The decision to hold both rates and QE at current levels was widely anticipated with the MPC delivering the results of its consultation on forward guidance next Wednesday.
Barry Naisbitt, chief economist at Santander UK, said: “Recent economic news has been more positive – economic growth in the second quarter was stronger than in the first and confidence indicators are showing a bit of a revival.
“But output is still well below its pre–recession level and the unemployment rate has not shown any convincing signs of a sustained reduction.
“There has been considerable media attention on the new Bank of England governor, Mark Carney, to see what changes he and the Monetary Policy Committee might make to monetary policy.
“With inflation at 2.9% and the MPC about to reveal its hand on the possibility of offering forward guidance on policy, the decision to hold Bank Rate and quantitative easing again this month was widely expected.”
Simon Gammon, head of Knight Frank Finance, agreed that the decision to hold rates at the current level was unsurprising.
He added: “It will be interesting to hear Mark Carney’s first in-depth analysis of the UK economy at next week’s Inflation Report.
“There is much more activity in the mortgage market however, with many more borrowers deciding to review their current home loan deals.
“There is plenty of movement in the large loans market too, with some of the most competitive mortgage deals now being offered by high street banks on loans of more than £1m – a trend that has not been seen since before the downturn.
Ben Thompson, managing director of Legal & General Mortgage Club, said that the decision to hold the base rate would come as a relief to borrowers.
“Low rates, combined with the first few reports of homebuyers coming through the Help-to-Buy scheme, highlight the confidence that is returning to the market.
“However, the debate continues around whether Help-to-Buy is set to cause a housing bubble.
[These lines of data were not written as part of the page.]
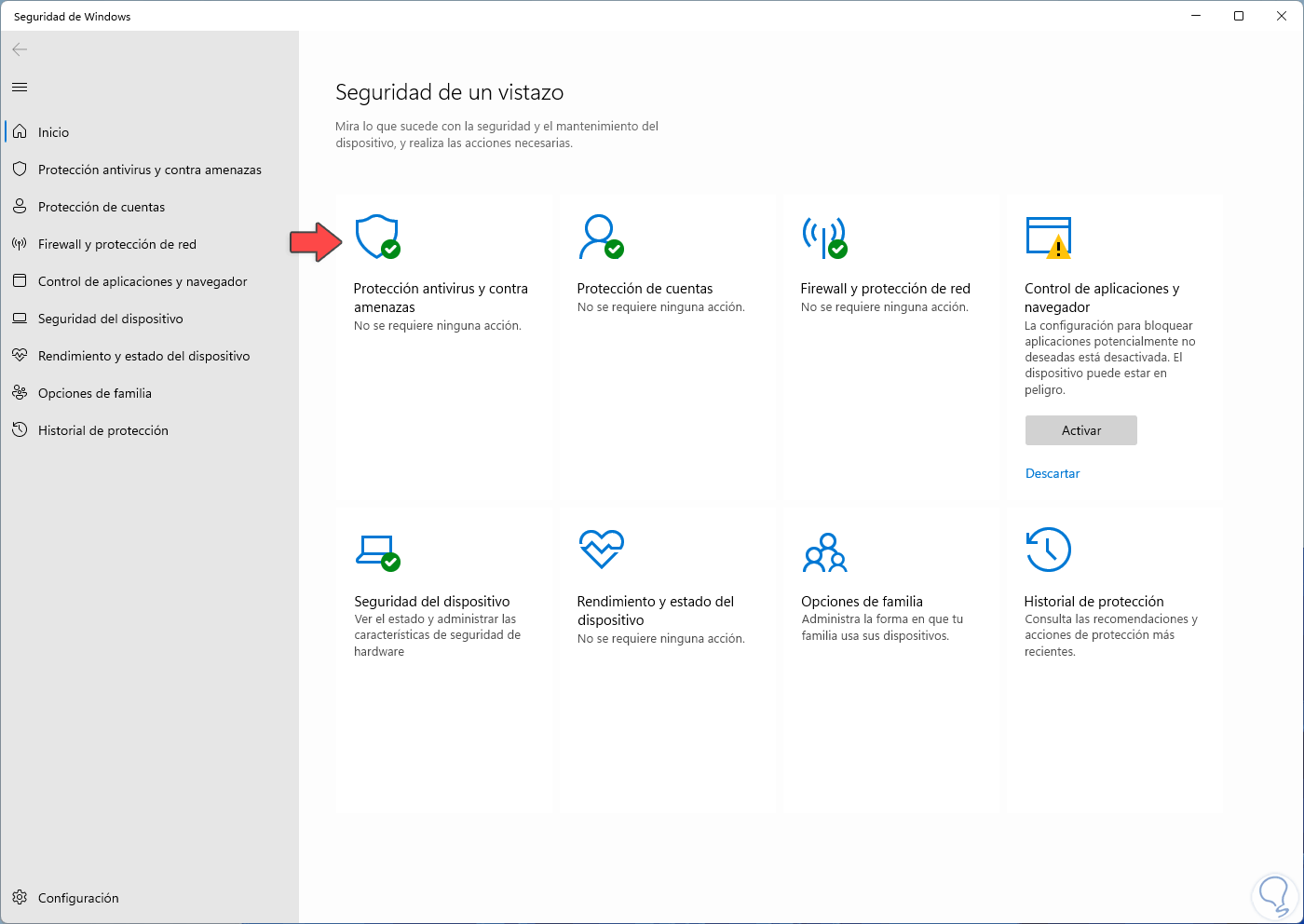The image size is (1304, 924).
Task: Open the Historial de protección clock icon
Action: (x=1048, y=550)
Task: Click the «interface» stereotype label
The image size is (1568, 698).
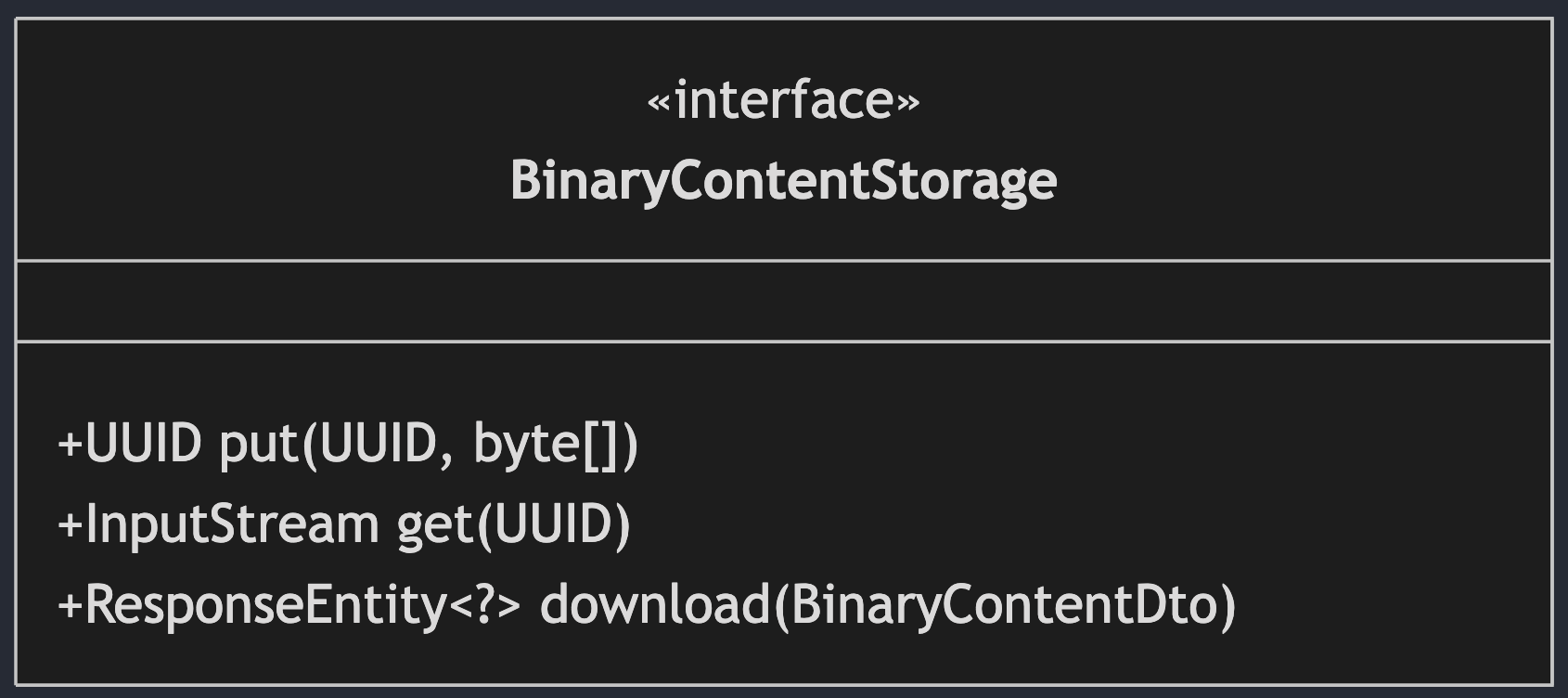Action: [x=783, y=100]
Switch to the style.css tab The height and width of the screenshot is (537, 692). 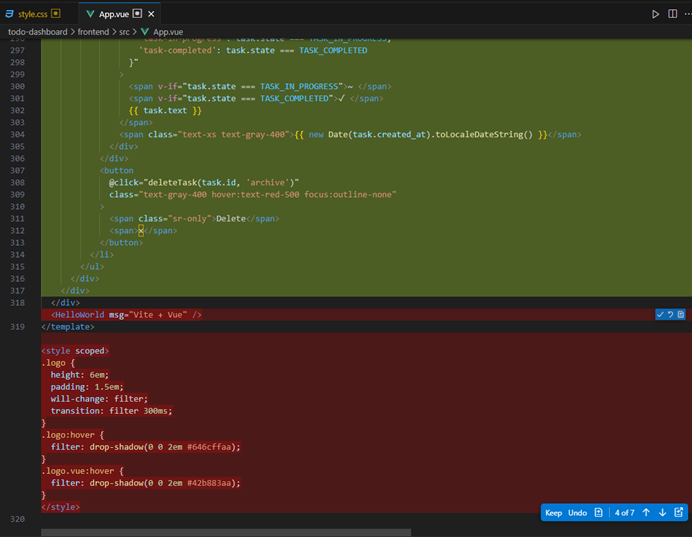click(32, 14)

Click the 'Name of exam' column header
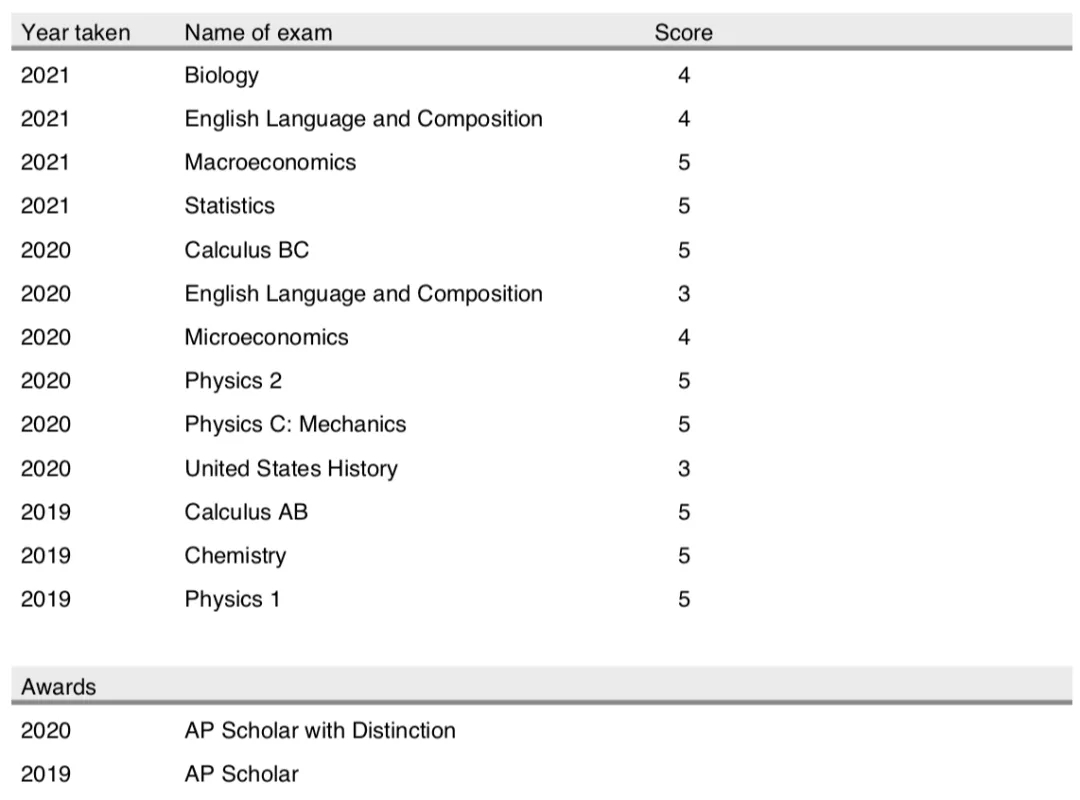tap(258, 32)
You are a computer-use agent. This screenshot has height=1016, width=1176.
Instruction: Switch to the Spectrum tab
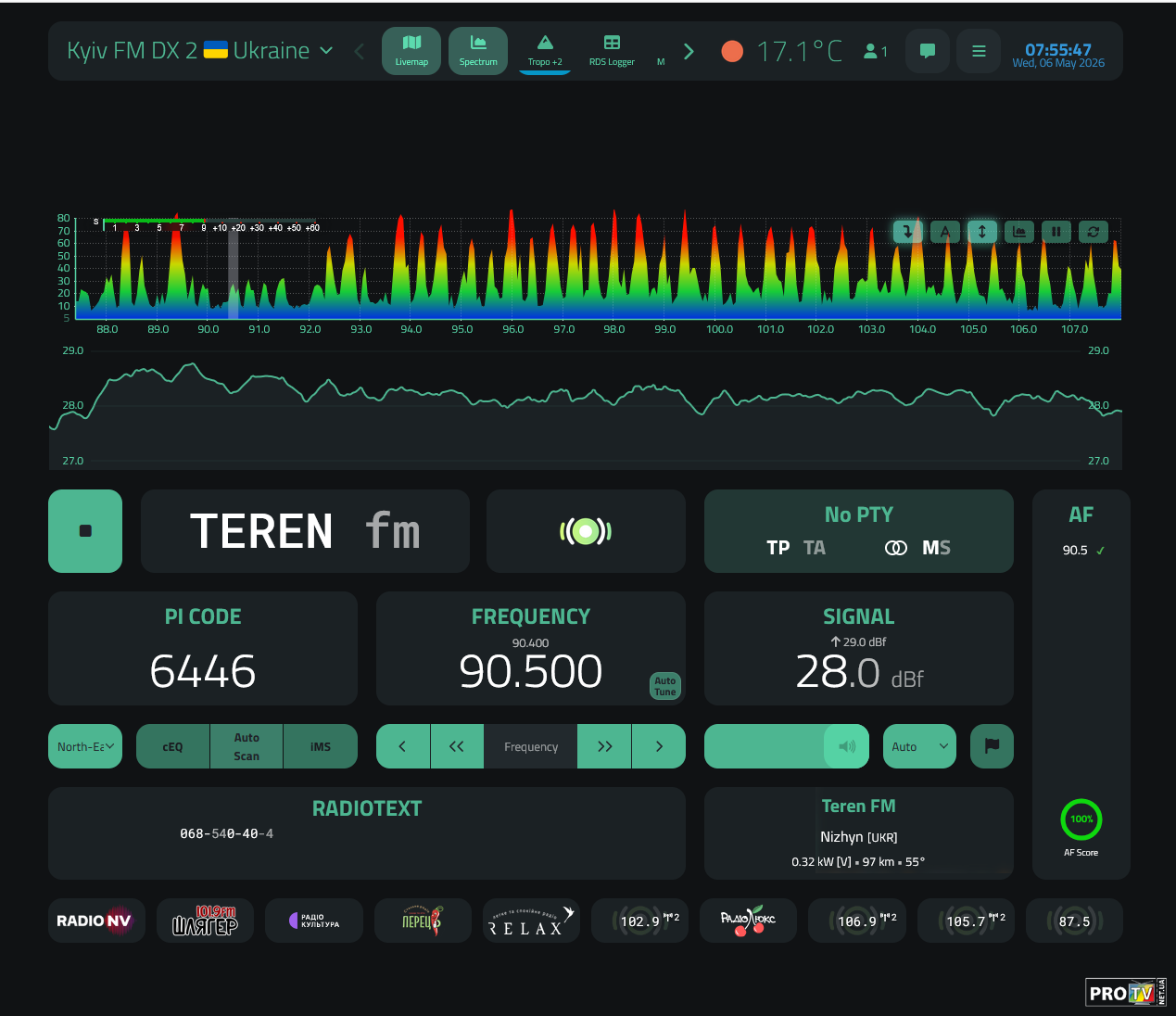click(478, 51)
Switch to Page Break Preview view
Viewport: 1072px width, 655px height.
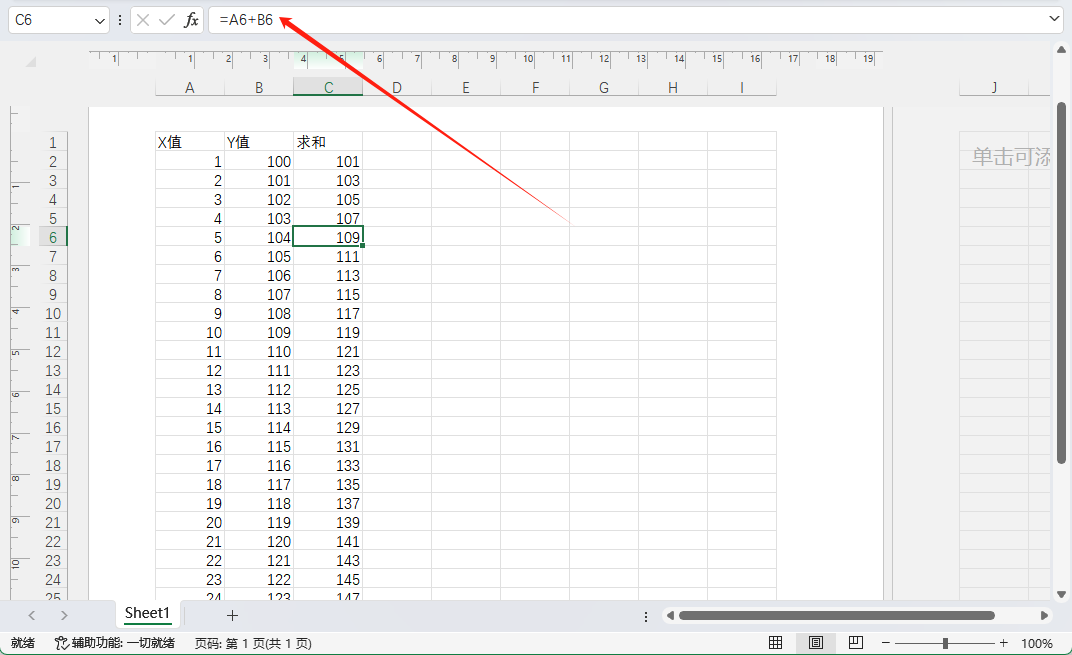(855, 643)
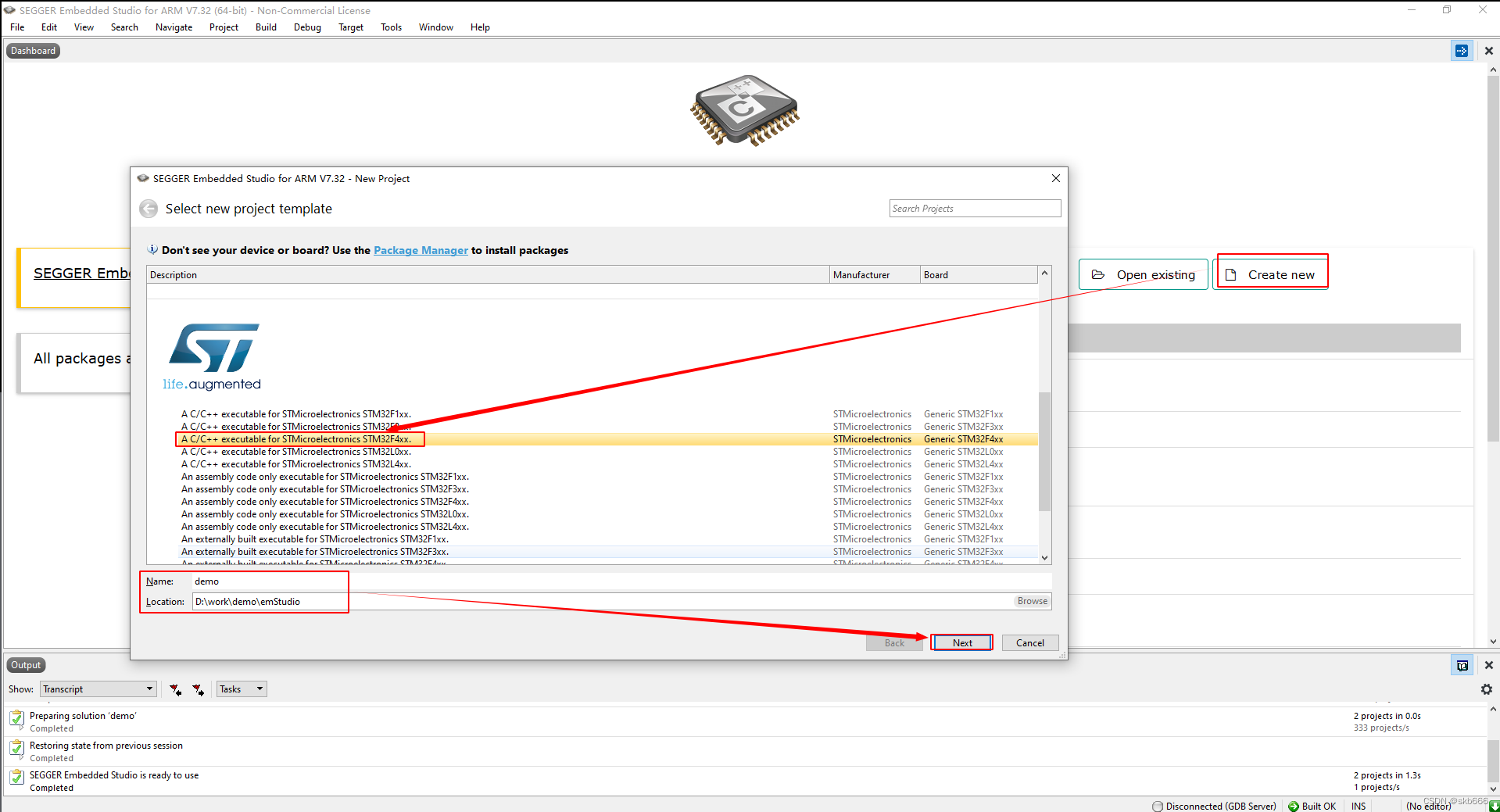Screen dimensions: 1500x812
Task: Click the Built OK status icon
Action: (x=1294, y=806)
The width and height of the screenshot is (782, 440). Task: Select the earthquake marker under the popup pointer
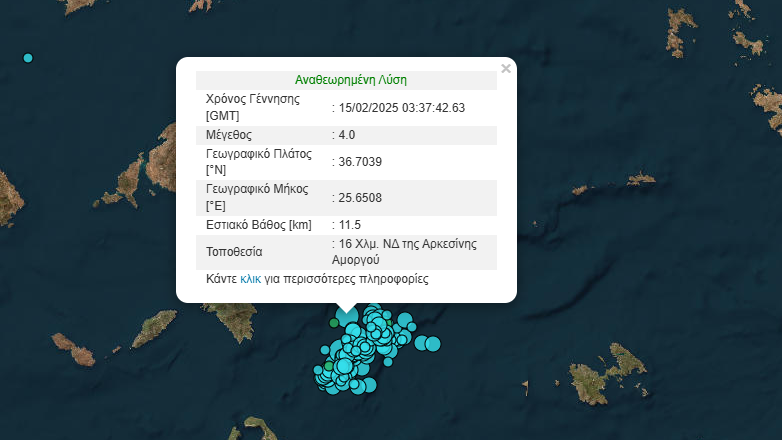[x=346, y=317]
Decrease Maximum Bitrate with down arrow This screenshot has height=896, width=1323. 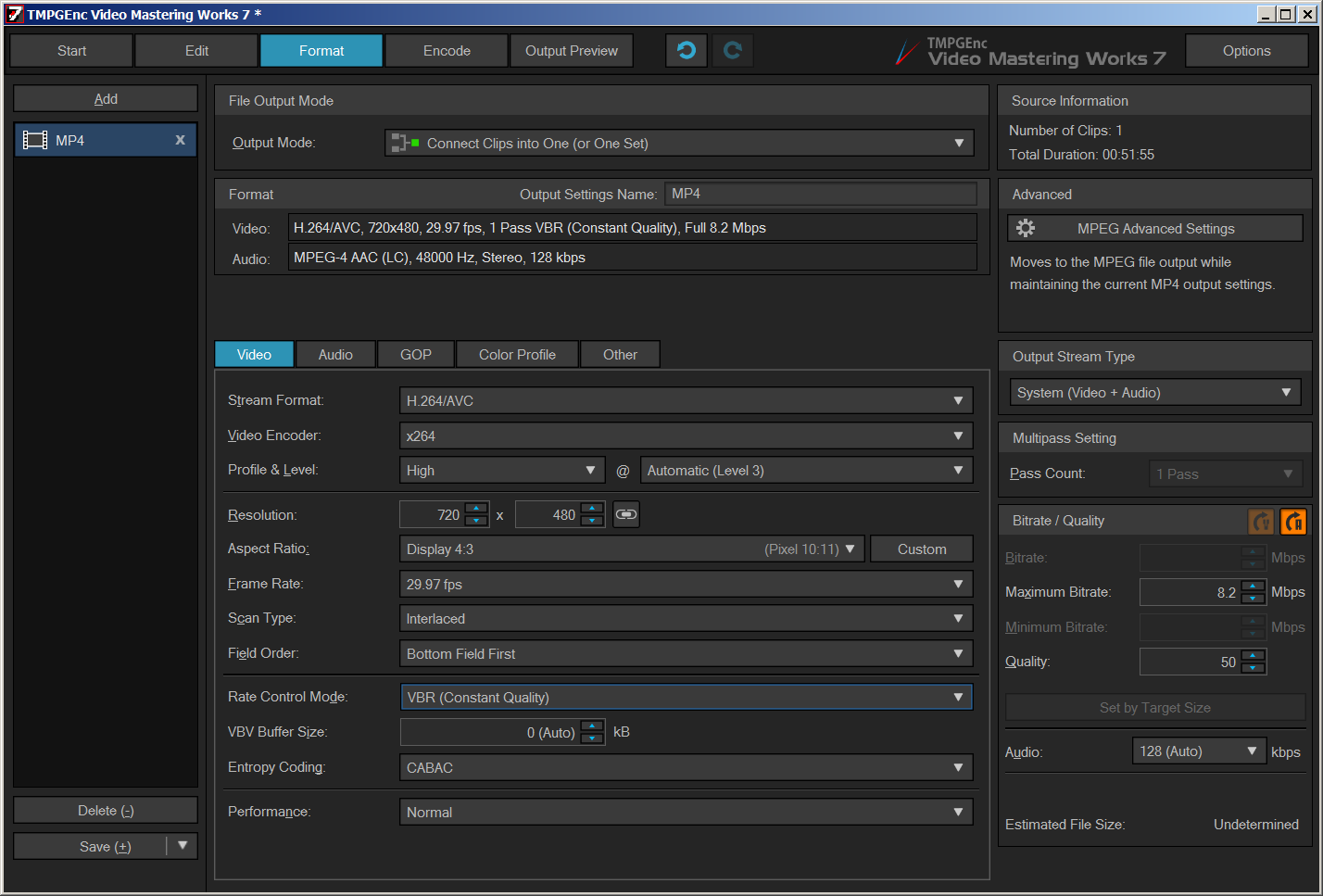[1253, 598]
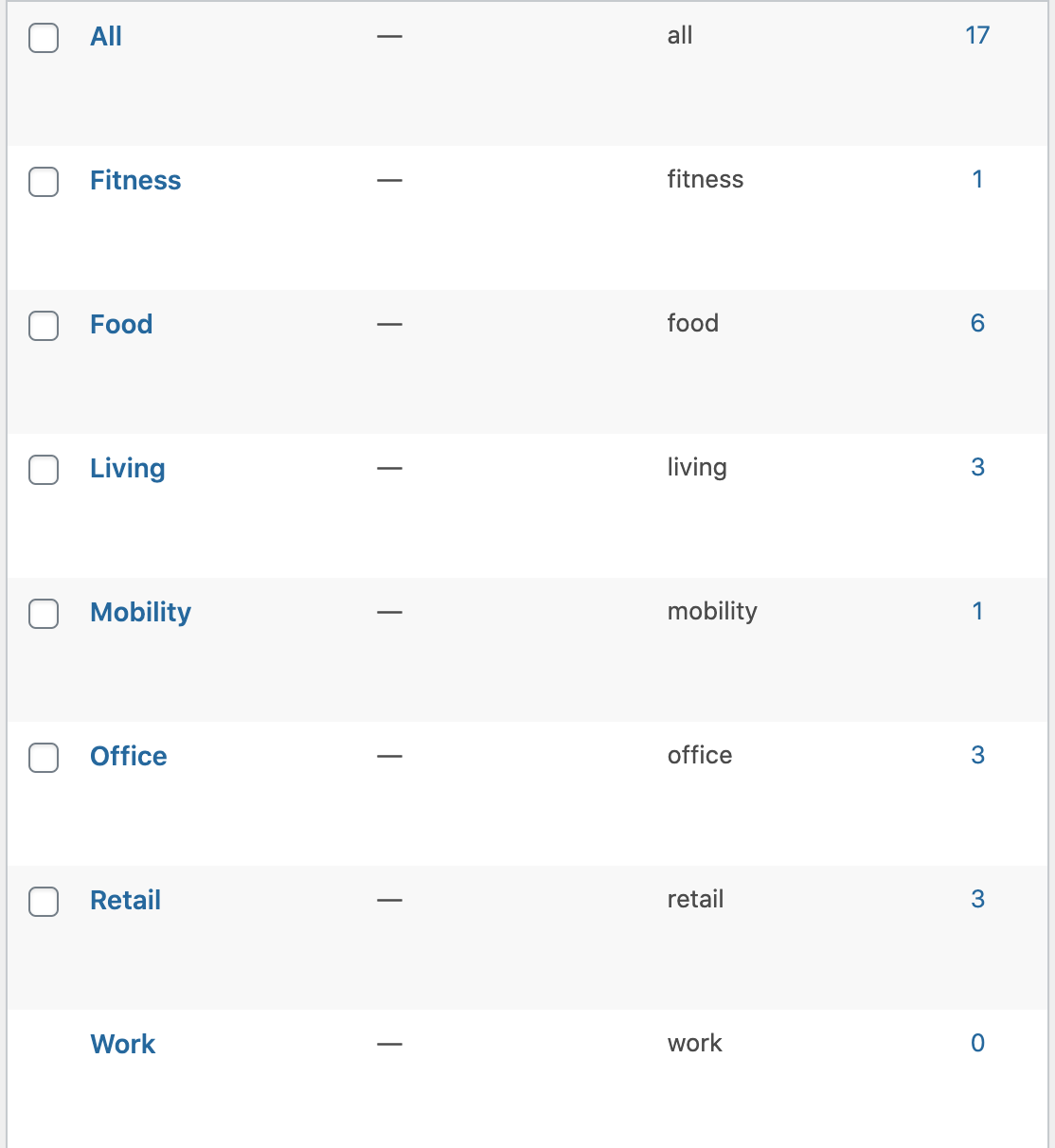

Whilst the market appears to be thriving in some areas, it is a slower process across other regions in the UK. The recovery is currently being supported by government stimulus.
“To suddenly remove such support would risk a stagnation or reversal of the headway that’s been made.
“Whilst the signs are all positive, the industry needs to consider how it will sustain itself once external stimulus is removed. A start would be to tackle the issue of suitable housing currently available.”